Al di là del premio, i risultati della ricerca sono stati forti e chiari: essere inclusivi paga (anche dal punto di vista del business). Le persone coinvolte direttamente dalla diversità (o gli alleati) rappresentano una fetta importante del mercato finale. Dati alla mano, ben l’80% della popolazione sceglie con convinzione o si orienta su brand inclusivi. Emerge poi come solo 1 consumatore su 5 si è dichiarato insensibile ai messaggi sull’inclusione. Un impegno concreto sulla diversity & inclusion dà risultati concreti in termini di guadagno:

“il gap in termini di crescita dei ricavi tra un brand inclusivo ed un marchio non inclusivo […] può arrivare fino ad un massimo del 16,7%, naturalmente a favore dell’azienda più inclusiva”.
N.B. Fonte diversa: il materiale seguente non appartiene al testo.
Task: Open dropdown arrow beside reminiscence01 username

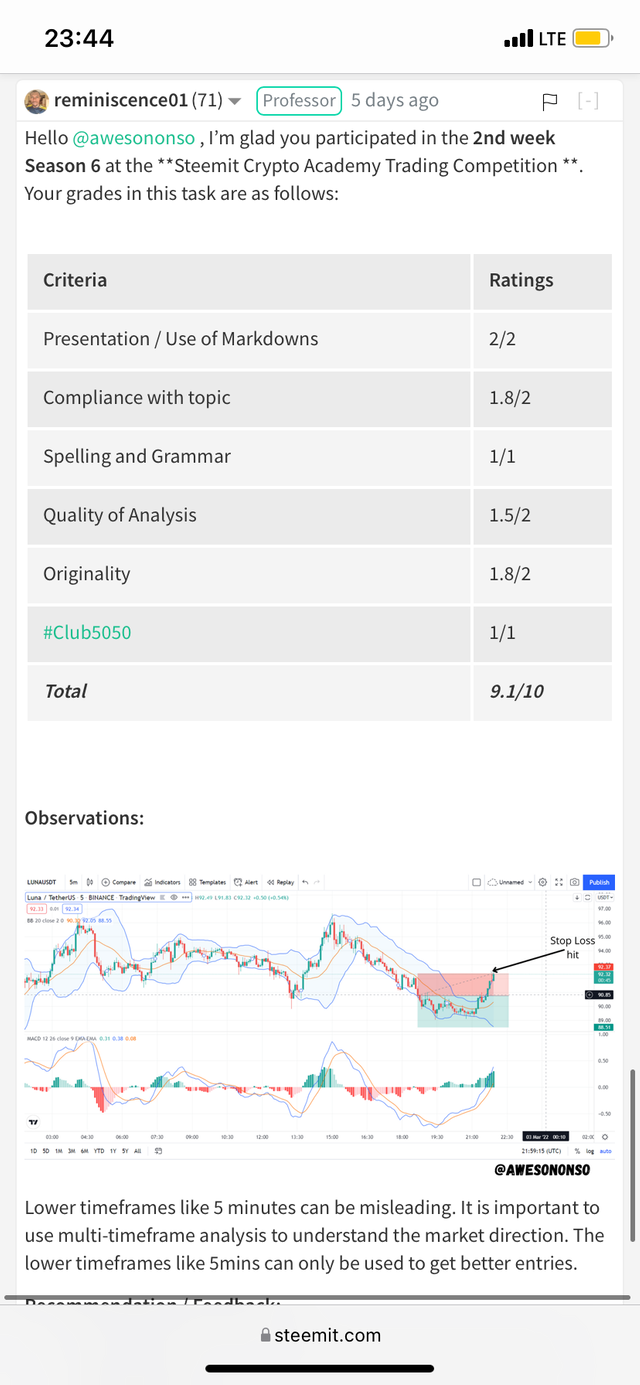Action: click(235, 101)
Insomma, non ci sono più scuse. Se prima le aziende potevano anche solo avere il dubbio che comunicare all’esterno la propria attività inclusiva potesse causare una perdita importante della clientela, tale pensiero è stato smentito dal Diversity Brand Index. Piccola nota: dati alla mano, spostando l’attenzione dall’azienda al consumatore si nota come la popolazione italiana sia frammentata nella percezione e nel rapporto con la diversity.


Insomma, quello dell’inclusione è un percorso ancora lungo sia per i consumatori che per le aziende. Un percorso in cui il Diversity Brand Summit ha però ben individuato la via da percorrere.